The Pareto principle that says 80% of your business comes from a precious 20% of your customers. Logic says this 20% is the same customers who enroll in your reward program. But here are some sobering facts supplied by third party research companies such as Colloquy that highlight a hidden problem in the value proposition of many programs.
- The average consumer belongs to 14 different reward programs comprised of various industries including financial services, credit card programs, hospitality, and retail.
- They have redeemed points for cash, tangible merchandise or experiential services (like advance ticket purchase privileges) from just 1 or 2 of them.
- That means that less than 10% of the programs they belong to are actually delivering anything meaningful enough for members to engage.
Quantifying the problem is difficult because customers rarely voice their dissatisfaction. Attrition is not a common metric when evaluating reward program performance because members don’t opt out. Instead they become silent objectors. These silent objectors drain resources from the program without any possible hope of return on the investment.

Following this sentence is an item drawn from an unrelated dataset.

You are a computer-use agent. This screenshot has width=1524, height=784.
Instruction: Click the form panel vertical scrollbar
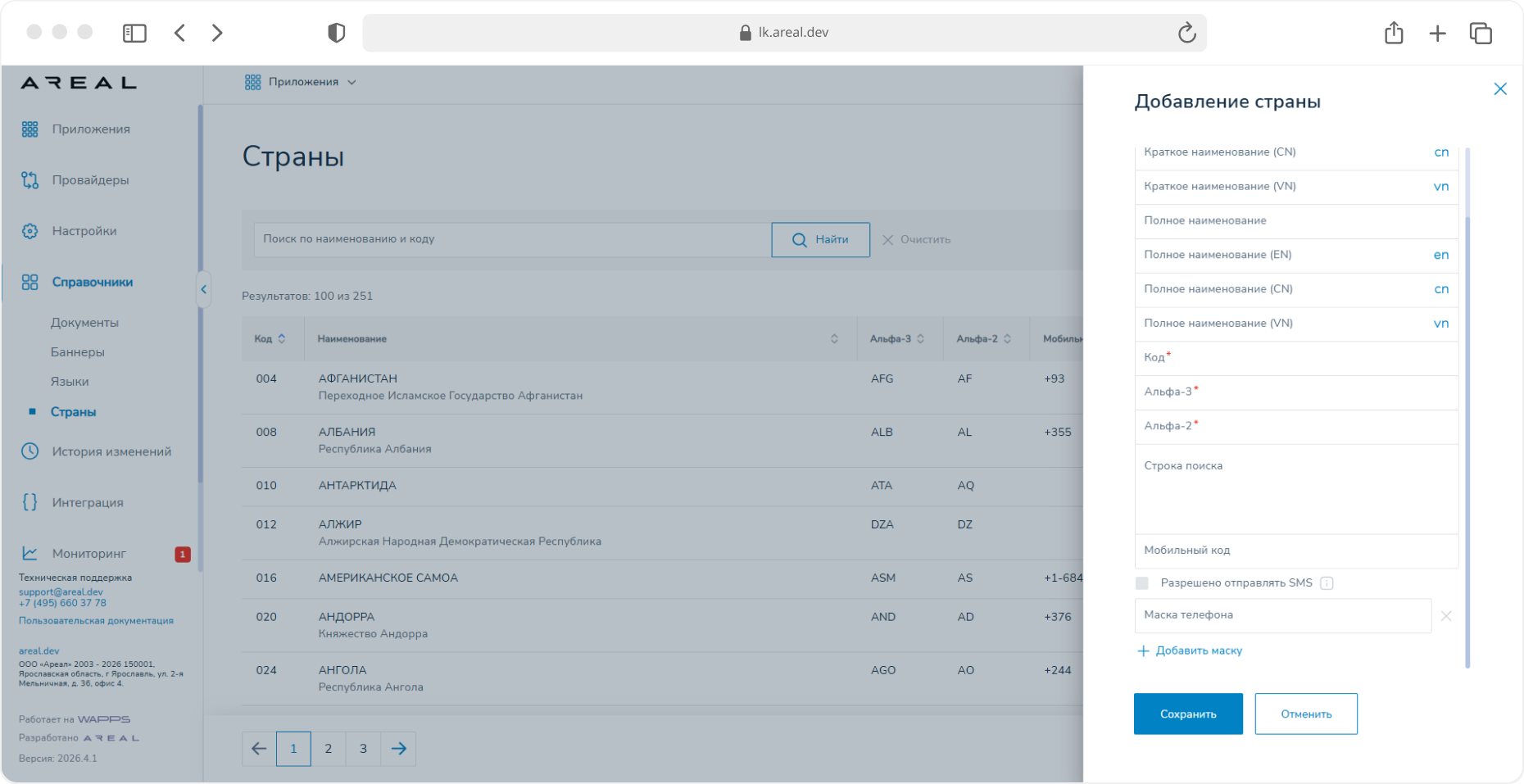tap(1467, 410)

What’s the problem? It is something known as reward program fatigue. It is the feeling members get when they realize the economic value of the program isn’t worth impacting their purchase decisions. The antidote for program fatigue and getting members to take another look is to sort of “kick them in the pants” by upping the ante. I call them Reward Accelerators. These are short term tactics that are used strategically to bring new life into existing benefits. They can be launched quickly, economically and without long term changes to the core value proposition.
Several examples include
- adding a sweepstakes to award high value prizes to get attention
- create a reward sale that temporarily increases the economic value of a point
- offer points earning opportunities that do not require purchase such as a survey to get feedback
If you test a variety of these ideas you will likely rekindle enthusiasm for the silent objectors and make the program that much more effective to all members. As far as industry statistics go; being the one reward program delivering value to customers is fine so long as it is your program.